Abstract

Guest workers have been part of the economic and cultural landscapes of the United States since the founding of republics across the Americas, evolving from indentured servants to the use of colonial subjects to foreign nationals imported under a variety of intergovernmental agreements and U.S. visas. Guest worker programs became institutionalized with the Bracero Program with Mexico, which ran from 1942 to 1964, and with the British West Indies Temporary Alien Labor Program, which began in 1943. Both of these programs were established under the Emergency Farm Labor Supply Program to address real and perceived labor shortages in agriculture during World War II. Both programs were structurally similar to programs employed to import colonial subjects, primarily Puerto Ricans, for U.S. agriculture. Although the U.S. Departments of Labor and Agriculture oversaw the operation of the programs during the war, control over guest workers’ labor and the conditions of their employment increasingly became the responsibility of their employers and employer associations following the war. Nevertheless, U.S. government support for guest worker programs has been steady, if uneven, since the 1940s, and most new legislation addressing immigration reform has included some sort of guest worker provision.

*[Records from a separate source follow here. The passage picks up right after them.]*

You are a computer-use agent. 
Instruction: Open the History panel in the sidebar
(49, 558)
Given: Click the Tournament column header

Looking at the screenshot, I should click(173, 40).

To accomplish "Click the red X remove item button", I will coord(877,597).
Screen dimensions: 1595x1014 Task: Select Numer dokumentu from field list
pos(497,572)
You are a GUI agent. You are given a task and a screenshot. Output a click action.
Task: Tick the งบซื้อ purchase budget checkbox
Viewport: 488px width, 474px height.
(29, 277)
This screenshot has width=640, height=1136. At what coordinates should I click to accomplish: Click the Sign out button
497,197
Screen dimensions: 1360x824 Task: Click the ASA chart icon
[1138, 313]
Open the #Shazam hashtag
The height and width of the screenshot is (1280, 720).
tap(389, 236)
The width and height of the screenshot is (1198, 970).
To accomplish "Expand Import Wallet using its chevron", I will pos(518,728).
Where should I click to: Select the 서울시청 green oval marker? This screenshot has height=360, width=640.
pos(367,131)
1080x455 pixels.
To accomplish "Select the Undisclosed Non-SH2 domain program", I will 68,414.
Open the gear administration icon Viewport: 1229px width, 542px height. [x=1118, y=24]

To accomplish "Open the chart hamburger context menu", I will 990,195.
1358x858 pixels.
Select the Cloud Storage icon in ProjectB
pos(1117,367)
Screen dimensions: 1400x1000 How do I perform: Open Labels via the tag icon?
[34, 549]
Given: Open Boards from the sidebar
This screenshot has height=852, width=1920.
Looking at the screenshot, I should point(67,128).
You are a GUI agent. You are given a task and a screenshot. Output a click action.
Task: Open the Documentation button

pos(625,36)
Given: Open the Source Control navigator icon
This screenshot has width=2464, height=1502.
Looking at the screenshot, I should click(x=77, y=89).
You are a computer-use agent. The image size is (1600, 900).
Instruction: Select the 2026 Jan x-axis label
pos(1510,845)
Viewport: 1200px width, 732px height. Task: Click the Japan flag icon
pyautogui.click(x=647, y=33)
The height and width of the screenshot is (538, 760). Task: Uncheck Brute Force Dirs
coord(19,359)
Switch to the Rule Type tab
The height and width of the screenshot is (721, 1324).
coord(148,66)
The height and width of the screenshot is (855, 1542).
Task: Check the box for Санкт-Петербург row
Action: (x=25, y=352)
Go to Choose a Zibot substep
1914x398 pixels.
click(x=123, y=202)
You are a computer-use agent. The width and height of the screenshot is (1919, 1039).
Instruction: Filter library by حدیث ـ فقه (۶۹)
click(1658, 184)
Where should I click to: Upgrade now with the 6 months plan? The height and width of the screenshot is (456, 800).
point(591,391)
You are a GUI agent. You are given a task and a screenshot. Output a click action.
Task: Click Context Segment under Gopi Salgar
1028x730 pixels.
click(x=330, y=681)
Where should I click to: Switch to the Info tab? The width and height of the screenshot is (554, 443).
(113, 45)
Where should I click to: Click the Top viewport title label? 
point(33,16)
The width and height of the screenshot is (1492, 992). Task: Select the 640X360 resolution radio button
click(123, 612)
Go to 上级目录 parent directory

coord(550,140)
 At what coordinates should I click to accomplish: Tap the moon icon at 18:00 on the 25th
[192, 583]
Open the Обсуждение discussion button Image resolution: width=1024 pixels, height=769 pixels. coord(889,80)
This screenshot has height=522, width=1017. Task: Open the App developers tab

Under the Immigration Reform and Control Act of 1986, for example, H-2A and H-2B visas were created to import workers primarily from Latin America and the Caribbean for low-wage work in agricultural (H-2A) and non-agricultural (H-2B) seasonal employment. In the Immigration Act of 1990, H-1 visas were added to import guest workers, primarily from India and China, for work in computer programming, higher education, and other skilled occupations. Although an unknown portion of the guest worker labor force resists the terms of their employment and slips into the shadow economy as undocumented immigrants, the number of legal guest workers in the United States has increased into the 21st century.